Your instructions :: Set down every record below exactly as written, but leave out the pictures.

━━━━━ The input ━━━━━

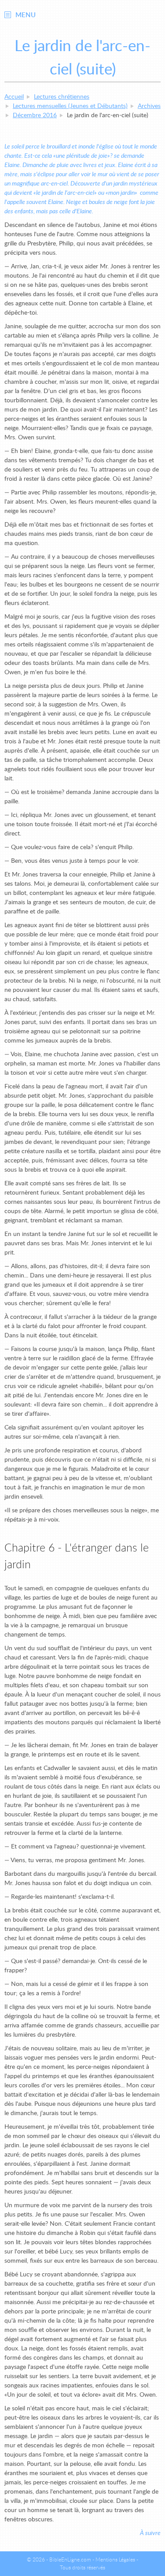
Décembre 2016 (35, 115)
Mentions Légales (115, 2559)
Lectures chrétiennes (61, 97)
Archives (149, 106)
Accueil (14, 97)
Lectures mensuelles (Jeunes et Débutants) (70, 106)
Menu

━━━━━

Response for this exercise ::
Décembre 2016 (35, 115)
Mentions Légales (115, 2559)
Lectures chrétiennes (61, 97)
Archives (149, 106)
Accueil (14, 97)
Lectures mensuelles (Jeunes et Débutants) (70, 106)
Menu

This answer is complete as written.